Hits: 16
P. Nadya Htg
Pijar, Medan. Perjalanan saya dimulai dari Medan, ibu kota Sumatera Utara, provinsi yang dianugerahi oleh Sang Khalik dengan beberapa fenomena alam yang dapat menjinakkan mata. Eksistensi keindahan alam Sumatera Utara juga sudah merangkul wisatawan baik lokal maupun global. Kali ini Kota Medan menjadi gerbang awal menuju suatu kawasan wisata yang masih terlalu awam di telinga masyarakat, sekalipun letaknya teramat dekat dengan Air Terjun Sipiso Piso, salah satu ikon pariwisata Sumatera Utara. Terletak di Kecamatan Merek, Kabupaten Karo, Provinsi Sumatera Utara, terdapat sebuah bukit di atas dataran Air Terjun Sipiso Piso. Masih belum tahu asal penamaannya, bukit ini dikenal dengan nama Bukit Gundul. Saya hanya mendengar namanya dari teman-teman komunitas pencinta alam yang ikut serta, bahwa bukit ini tidak ditumbuhi banyak pepohonan alias gundul.
Melalui terminal Jamin Ginting, terjangkau banyak angkutan umum yang beroperasi menuju Kota Berastagi yang merupakan ibu kota Kabupaten Karo. Untuk sampai ke Bukit Gundul sore itu, saya dan tim bergerak sekitar dua jam menggunakan angkutan bermuatan dua puluh orang. Perjalanan kami menuju Tugu Kota Berastagi sebagai tempat pemberhentian mengalami keterlambatan, akibat wilayah Berastagi yang relatif rutin diguyur hujan sehingga menimbulkan kemacetan.
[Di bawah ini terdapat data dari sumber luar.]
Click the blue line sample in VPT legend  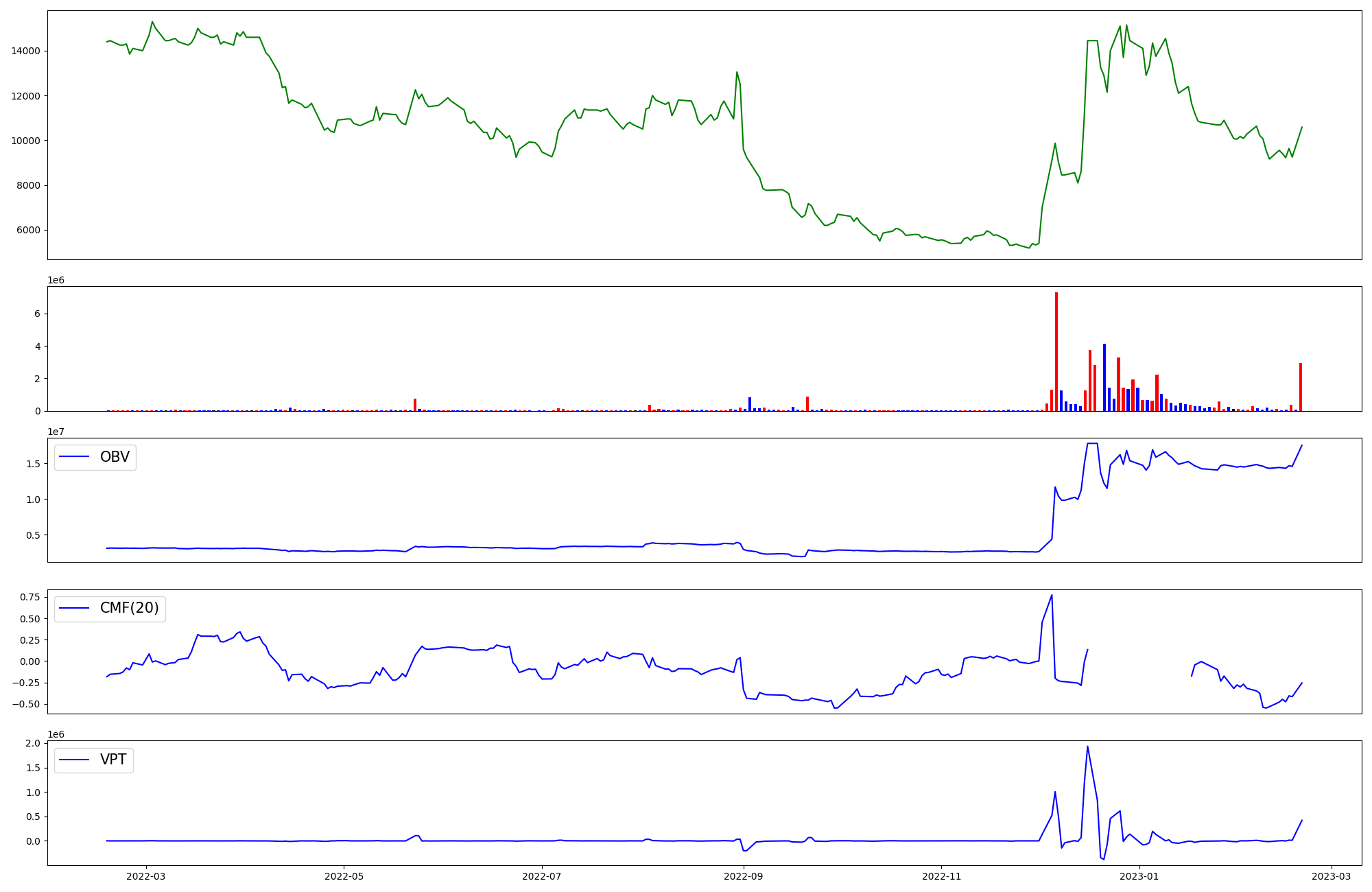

Dari titik Tugu Berastagi menuju puncak Bukit Gundul, dibutuhkan waktu sekitar satu jam berjalan kaki dengan jarak tiga kilometer. Hujan malam hari menjatuhkan kami dengan alternatif menumpang kendaraan yang lalu lalang. Untungnya untuk mencapai titik puncak dapat diraih melalui kendaraan roda dua atau empat, dengan lintasan yang cukup nyaman di tempuh. Kendati begitu harus tetap waspada sebab jalanan yang dilalui cenderung licin dan hanya seukuran satu kendaraan roda empat saja.
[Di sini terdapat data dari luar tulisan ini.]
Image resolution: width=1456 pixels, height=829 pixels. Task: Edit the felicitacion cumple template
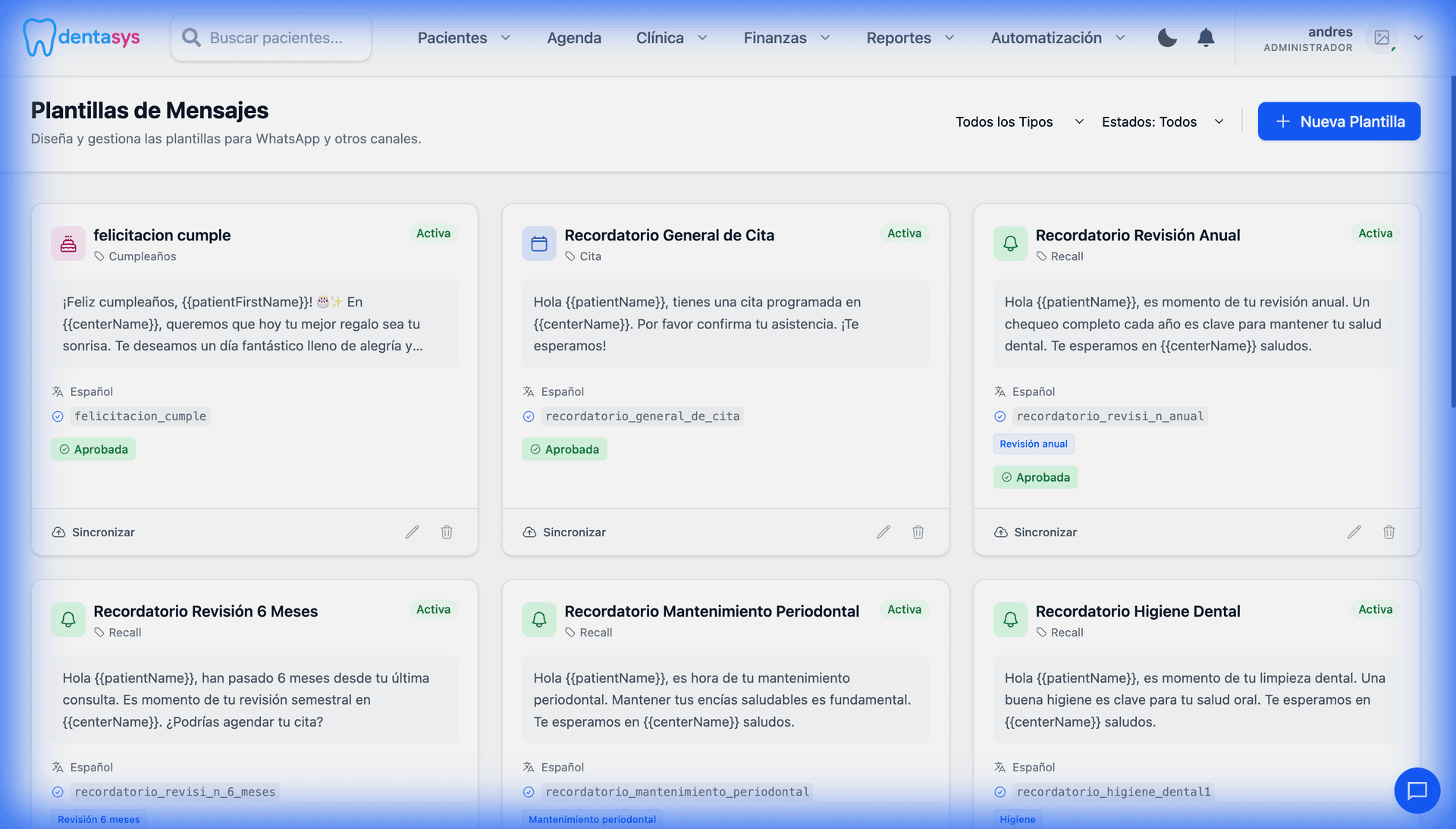point(412,532)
Cuaca ketika sampai di puncak untungnya cukup cerah, membuat suasana begitu bersahabat, di mana mulai terlihat bulan dan ribuan bintang di langit. Hamparan perbukitan dan gunung, Air Terjun Sipiso Piso dan Danau Toba yang luas dan fenomenal itu, dapat dlihat dengan dua mata saja dari puncak Bukit Gundul. Padahal letak Danau Toba cukup jauh jika di tempuh dari Bukit Gundul, membutuhkan waktu sekitar dua sampai tiga jam. Layaknya di puncak gunung, tenda-tenda didirikan selaras dinyalakannya api-api unggun, masakan-masakan dan nyanyian-nyanyian peredam dingin. Istimewanya lagi, di puncak bukit ini terdapat fasilitas kamar mandi umum sekalipun kurang memadai dari segi kualitas dan kuantitas. Sungguh malam yang sulit didapat, di mana pemandangan dan aktifitas gunung bisa diraih dengan tanpa mendaki. Tampaknya tempat ini bisa menjadi tujuan untuk orang-orang yang ingin menikmati gunung dengan tanpa letih yang berlebih.
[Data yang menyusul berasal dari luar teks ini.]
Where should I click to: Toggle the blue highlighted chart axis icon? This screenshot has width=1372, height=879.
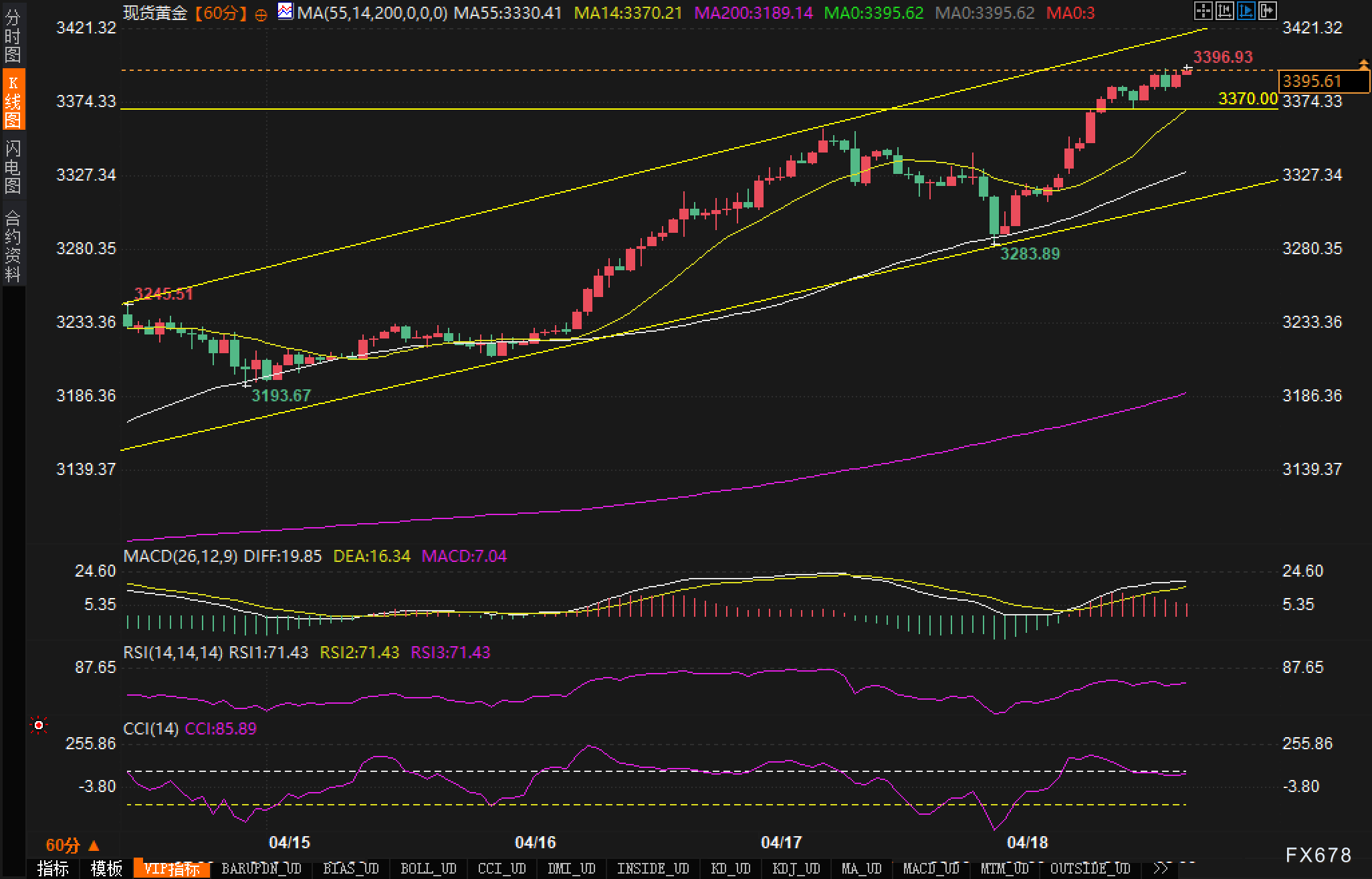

Menuju pagi, kumpulan awan mulai bergerak pelan memunculkan sedikit demi sedikit hawa hangat dari terbitnya sinar mata hari, dengan sisa bulan yang masih bisa dicecap. Panorama semakin terlihat maka wujud bukit ini pun semakin terperinci. Dataran bukit ini sebenarnya tidak terlalu luas dan tingginya berkisar 1900 mdpl saja.
Selepas puas bersantap pagi serta mengabadikan momen dengan berbagai sudut pandang, kami bergegas kembali dengan memutuskan berjalan kaki. Dan kembali menaiki angkutan bertarif sepuluh ribu rupiah itu. Memang sejauh pemantauan, budaya pelestarian masih sangat minim dilakukan. Puntung rokok dan sampah lainnnya masih terhampar di sekitar bukit, sehingga mengurangi kenyamanan. Untungnya pemandangan dari atas bukit masih dapat jelas dinikmati.
Setiap perjalanan selalu membuka mata tentang suatu destinasi yang tidak hanya menawarkan keindahan tetapi juga butuh pelestarian alam untuk generasi mendatang. Destinasi tanpa upaya konsevasi akan sangat berbahaya bagi kelangsungan pariwisata suatu daerah.